The period of imprisonment and military service was a turning point in Dostoevsky's life: from the undecided in life, "the seeker of truth in man," he became a deeply religious man, the only ideal which the rest of his life was Christ.

In 1859, he was dismissed and returned first to the city of Tver, and then to St. Petersburg. Dostoevsky began to re-engage in literature. In the same year in "Notes of the Fatherland," published the story "Stepanchikovo village and its inhabitants" and "Uncle's Dream."

In 1861 his older brother, Mikhail Mikhailovich Dostoyevsky, began publishing a monthly literary magazine the big "Time", after the close of which two years later, the brothers began to publish the magazine "The Age". The pages of these magazines were such works of Dostoevsky as "The Insulted and Injured," "House of the Dead," "Winter Notes on Summer Impressions" and "Notes from the Underground." In the "House of the Dead" under false names Fyodor said his life in prison and described his former fellow-convicts.

Dostoevsky made a trip abroad, where in Baden-Baden became interested in a ruinous game of roulette, and had constant need of money. Unusual way of life completed the destruction of European socialist illusions of youth, formed a critical understanding of bourgeois values and the rejection of the West.

In 1866 after the death of his brother and his wife and cessation of publication of the magazine "The Age" Dostoevsky wrote the novel "Crime and Punishment."

In 1867 Dostoevsky married to Anna Snitkina, his stenographer, who became his close and devoted friend. Soon, they went abroad: lived in Germany, Switzerland and Italy. During these years the writer has worked on the novel "The Idiot" (1868) and "The Possessed" (1870), who finished already in Russia.

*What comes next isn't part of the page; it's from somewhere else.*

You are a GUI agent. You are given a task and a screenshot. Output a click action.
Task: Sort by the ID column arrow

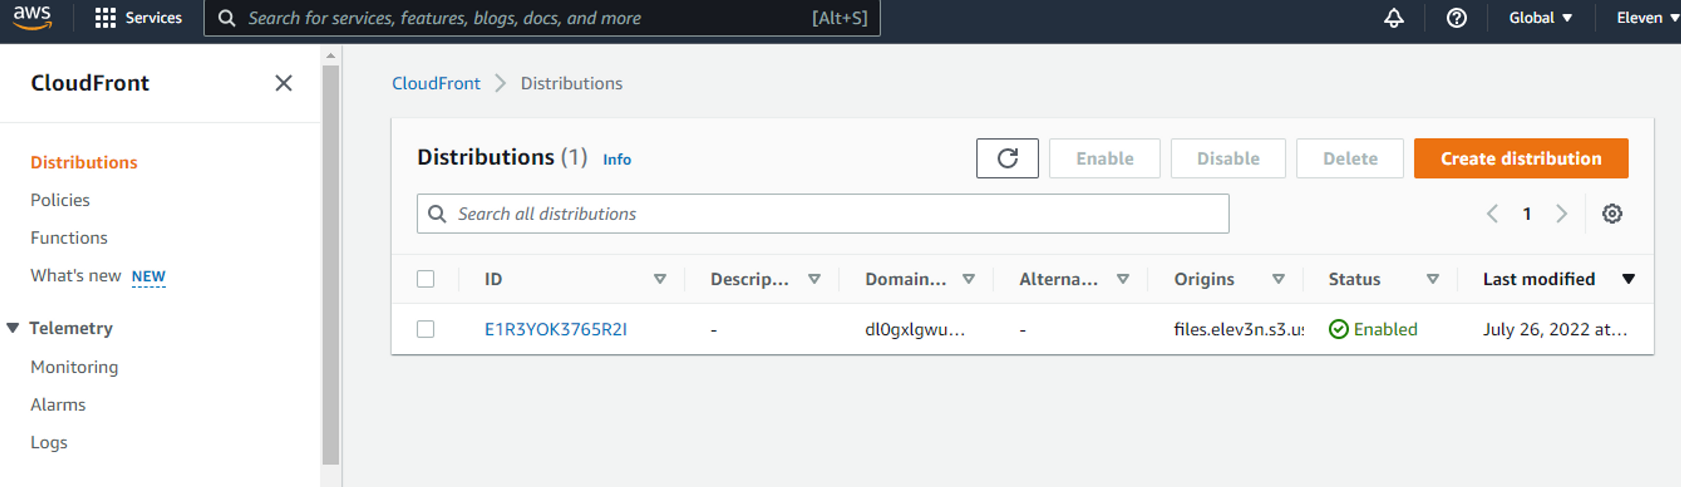click(660, 279)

In May 1872 Dostoevsky went away for the summer from St. Petersburg to the Old Rusu, where later they bought a modest cottage and lived there with her two children, even in winter. In the Old Ruse written almost entirely novels "Teenager" (1874) and "The Brothers Karamazov" (1880).

In 1876 Dostoyevsky began publishing a monthly magazine under the original form of his "Diary," wrote the only one without his staff. This edition came out in 1876 and 1877 in number of 8,000 copies.

January 28 1881 - Fyodor Mikhailovich died.

Dostoevsky's work had a great influence on Russian and world culture. The writer's literary heritage in various ways evaluated both at home and abroad.

In the West, his work has had a significant effect on movements such as existentialism, expressionism and surrealism.

The memory of Fyodor Mikhailovich Dostoevsky is strong in today's Belarus. Since October 5-6, 2006 in the center of Ivanovo district, Brest region on the international scientific-practical conference on the 500th anniversary of the kind of Dostoevsky and the 185th anniversary of the birth of Fyodor Mikhailovich gathered scientists from 12 countries.